■ Records to use
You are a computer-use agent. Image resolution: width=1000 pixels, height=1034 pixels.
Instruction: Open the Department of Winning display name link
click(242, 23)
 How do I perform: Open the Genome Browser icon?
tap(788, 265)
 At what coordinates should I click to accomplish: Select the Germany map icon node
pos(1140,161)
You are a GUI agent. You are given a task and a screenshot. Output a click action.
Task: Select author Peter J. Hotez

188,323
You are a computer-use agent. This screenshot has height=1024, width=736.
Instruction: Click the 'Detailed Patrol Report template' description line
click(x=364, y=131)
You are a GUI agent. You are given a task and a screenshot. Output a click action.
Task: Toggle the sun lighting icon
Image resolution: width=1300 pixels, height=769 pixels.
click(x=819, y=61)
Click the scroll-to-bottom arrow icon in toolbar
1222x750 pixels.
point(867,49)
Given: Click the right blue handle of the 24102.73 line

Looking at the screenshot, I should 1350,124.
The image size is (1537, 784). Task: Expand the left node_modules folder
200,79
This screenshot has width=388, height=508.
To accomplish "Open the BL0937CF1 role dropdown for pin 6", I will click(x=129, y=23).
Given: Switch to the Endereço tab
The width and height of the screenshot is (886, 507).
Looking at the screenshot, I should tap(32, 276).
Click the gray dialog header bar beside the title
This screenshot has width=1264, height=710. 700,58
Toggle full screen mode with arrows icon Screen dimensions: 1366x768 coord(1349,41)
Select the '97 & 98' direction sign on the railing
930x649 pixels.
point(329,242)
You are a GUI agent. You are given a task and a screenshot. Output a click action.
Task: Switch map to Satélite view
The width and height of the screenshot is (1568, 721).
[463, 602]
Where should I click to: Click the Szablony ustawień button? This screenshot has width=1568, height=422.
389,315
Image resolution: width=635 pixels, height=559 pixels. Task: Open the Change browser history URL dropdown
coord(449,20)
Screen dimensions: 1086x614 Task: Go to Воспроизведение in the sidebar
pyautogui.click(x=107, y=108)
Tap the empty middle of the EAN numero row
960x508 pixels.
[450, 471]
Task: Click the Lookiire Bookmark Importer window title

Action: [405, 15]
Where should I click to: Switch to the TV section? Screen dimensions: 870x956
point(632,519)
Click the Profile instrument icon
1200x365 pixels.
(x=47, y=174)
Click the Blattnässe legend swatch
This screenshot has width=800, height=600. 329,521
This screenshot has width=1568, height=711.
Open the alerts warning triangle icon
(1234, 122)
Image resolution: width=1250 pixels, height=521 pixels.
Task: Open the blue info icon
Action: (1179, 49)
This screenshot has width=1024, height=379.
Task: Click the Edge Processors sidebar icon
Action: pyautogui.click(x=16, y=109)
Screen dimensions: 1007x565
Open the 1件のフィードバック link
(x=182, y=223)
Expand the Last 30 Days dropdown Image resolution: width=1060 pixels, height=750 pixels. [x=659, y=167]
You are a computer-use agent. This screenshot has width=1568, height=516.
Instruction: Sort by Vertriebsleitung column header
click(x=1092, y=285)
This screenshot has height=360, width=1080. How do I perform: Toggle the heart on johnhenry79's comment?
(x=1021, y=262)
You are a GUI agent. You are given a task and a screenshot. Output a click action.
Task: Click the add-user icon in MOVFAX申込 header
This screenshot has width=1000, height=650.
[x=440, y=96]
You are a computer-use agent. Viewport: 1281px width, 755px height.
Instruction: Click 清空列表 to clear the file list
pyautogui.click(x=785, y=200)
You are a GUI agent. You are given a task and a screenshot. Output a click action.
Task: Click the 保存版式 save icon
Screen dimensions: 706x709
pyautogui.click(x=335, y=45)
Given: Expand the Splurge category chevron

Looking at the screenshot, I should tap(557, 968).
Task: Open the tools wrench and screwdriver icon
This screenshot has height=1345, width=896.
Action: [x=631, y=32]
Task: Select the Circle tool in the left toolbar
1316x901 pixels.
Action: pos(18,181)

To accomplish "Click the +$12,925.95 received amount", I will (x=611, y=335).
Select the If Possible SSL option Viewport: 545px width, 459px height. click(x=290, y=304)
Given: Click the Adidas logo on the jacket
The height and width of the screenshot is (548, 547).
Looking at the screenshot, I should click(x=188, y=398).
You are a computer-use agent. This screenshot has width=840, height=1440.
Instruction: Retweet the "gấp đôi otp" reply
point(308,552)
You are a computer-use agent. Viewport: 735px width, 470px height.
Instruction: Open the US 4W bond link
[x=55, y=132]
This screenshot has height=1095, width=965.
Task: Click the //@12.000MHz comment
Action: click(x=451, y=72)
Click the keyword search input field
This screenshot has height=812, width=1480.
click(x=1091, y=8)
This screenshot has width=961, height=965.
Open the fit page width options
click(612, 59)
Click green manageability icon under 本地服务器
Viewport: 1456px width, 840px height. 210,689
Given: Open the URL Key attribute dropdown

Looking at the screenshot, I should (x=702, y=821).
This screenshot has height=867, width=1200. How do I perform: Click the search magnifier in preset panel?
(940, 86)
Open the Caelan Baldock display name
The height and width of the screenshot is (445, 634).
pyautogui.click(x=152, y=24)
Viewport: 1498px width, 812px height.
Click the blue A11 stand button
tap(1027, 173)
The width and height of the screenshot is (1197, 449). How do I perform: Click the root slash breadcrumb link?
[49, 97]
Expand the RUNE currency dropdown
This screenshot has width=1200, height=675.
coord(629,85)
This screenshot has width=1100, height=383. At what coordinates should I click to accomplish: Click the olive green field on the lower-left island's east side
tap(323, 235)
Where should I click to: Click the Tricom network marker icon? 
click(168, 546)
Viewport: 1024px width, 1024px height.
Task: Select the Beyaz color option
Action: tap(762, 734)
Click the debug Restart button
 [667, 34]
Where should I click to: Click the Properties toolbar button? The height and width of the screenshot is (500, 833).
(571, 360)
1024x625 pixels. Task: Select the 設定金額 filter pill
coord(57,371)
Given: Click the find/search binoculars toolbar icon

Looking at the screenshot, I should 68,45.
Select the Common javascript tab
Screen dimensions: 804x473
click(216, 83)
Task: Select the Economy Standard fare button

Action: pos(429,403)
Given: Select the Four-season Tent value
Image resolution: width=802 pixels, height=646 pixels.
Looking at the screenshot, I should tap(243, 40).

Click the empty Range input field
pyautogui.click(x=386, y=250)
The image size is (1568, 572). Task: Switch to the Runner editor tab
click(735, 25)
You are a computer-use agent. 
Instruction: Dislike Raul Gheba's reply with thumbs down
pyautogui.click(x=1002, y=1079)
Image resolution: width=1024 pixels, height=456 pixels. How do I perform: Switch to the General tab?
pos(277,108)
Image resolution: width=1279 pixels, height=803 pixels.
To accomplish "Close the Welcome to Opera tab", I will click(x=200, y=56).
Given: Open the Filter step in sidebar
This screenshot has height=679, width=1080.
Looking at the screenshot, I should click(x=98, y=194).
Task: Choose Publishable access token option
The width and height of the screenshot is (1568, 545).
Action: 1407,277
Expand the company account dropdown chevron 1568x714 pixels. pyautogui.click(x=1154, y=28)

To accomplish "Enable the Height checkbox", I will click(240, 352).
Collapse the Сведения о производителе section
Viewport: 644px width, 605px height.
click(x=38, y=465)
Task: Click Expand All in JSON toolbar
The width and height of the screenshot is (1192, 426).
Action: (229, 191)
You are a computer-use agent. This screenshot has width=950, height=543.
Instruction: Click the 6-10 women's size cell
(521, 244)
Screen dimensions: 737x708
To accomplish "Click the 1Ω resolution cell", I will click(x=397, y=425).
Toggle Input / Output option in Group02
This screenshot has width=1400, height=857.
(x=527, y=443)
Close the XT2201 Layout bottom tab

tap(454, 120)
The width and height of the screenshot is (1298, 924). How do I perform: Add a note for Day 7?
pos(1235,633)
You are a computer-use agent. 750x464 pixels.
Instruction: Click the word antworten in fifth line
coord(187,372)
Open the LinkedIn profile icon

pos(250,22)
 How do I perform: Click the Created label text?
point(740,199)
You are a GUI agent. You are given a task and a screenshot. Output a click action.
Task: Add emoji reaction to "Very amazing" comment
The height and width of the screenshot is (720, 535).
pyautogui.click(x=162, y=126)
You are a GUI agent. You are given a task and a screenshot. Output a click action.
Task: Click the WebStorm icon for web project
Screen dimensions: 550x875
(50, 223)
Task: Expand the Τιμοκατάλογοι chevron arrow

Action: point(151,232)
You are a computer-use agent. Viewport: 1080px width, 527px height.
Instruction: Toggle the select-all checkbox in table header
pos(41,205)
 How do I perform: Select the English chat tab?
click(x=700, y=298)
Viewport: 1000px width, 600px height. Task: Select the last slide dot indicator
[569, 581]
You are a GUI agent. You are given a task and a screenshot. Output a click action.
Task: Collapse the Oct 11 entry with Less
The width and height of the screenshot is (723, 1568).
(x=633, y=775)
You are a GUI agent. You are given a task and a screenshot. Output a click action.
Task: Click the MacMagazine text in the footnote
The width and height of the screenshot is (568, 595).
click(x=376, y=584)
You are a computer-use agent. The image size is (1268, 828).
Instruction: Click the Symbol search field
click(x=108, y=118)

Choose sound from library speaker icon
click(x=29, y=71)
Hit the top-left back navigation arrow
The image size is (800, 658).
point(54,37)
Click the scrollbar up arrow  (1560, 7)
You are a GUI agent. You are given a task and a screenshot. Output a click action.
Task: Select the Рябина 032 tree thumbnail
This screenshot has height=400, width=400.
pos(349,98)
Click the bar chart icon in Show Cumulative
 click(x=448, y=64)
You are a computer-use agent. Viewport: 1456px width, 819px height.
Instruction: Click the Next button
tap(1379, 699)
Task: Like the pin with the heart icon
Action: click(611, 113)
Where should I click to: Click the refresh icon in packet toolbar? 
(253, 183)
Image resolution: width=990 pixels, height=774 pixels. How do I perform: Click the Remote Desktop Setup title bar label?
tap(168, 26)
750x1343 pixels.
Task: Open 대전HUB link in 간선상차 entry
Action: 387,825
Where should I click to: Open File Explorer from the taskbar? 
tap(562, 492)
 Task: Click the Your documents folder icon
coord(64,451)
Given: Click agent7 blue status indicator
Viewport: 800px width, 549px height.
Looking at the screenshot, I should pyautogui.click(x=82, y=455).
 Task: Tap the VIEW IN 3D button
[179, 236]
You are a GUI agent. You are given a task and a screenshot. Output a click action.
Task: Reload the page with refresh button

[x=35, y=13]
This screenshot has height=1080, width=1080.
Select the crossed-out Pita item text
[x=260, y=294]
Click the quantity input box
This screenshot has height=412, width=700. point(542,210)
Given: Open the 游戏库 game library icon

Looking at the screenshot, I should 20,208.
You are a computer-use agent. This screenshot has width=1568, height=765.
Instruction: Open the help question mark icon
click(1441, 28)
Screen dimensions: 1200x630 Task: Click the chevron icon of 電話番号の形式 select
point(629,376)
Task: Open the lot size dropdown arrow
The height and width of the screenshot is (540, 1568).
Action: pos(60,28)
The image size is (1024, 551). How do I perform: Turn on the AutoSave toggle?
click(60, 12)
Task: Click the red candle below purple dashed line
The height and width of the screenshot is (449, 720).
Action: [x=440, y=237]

■ Action item
What you return must be the lines above that run from the line with "Instruction: Click the 6-10 women's size cell" to the line with "You are a computer-use agent. Viewport: 1080px", inclusive, each copied exactly.

■ Result of this task
Instruction: Click the 6-10 women's size cell
(521, 244)
Screen dimensions: 737x708
To accomplish "Click the 1Ω resolution cell", I will click(x=397, y=425).
Toggle Input / Output option in Group02
This screenshot has width=1400, height=857.
(x=527, y=443)
Close the XT2201 Layout bottom tab

tap(454, 120)
The width and height of the screenshot is (1298, 924). How do I perform: Add a note for Day 7?
pos(1235,633)
You are a computer-use agent. 750x464 pixels.
Instruction: Click the word antworten in fifth line
coord(187,372)
Open the LinkedIn profile icon

pos(250,22)
 How do I perform: Click the Created label text?
point(740,199)
You are a GUI agent. You are given a task and a screenshot. Output a click action.
Task: Add emoji reaction to "Very amazing" comment
The height and width of the screenshot is (720, 535).
pyautogui.click(x=162, y=126)
You are a GUI agent. You are given a task and a screenshot. Output a click action.
Task: Click the WebStorm icon for web project
Screen dimensions: 550x875
(50, 223)
Task: Expand the Τιμοκατάλογοι chevron arrow

Action: point(151,232)
You are a computer-use agent. Viewport: 1080px width, 527px height.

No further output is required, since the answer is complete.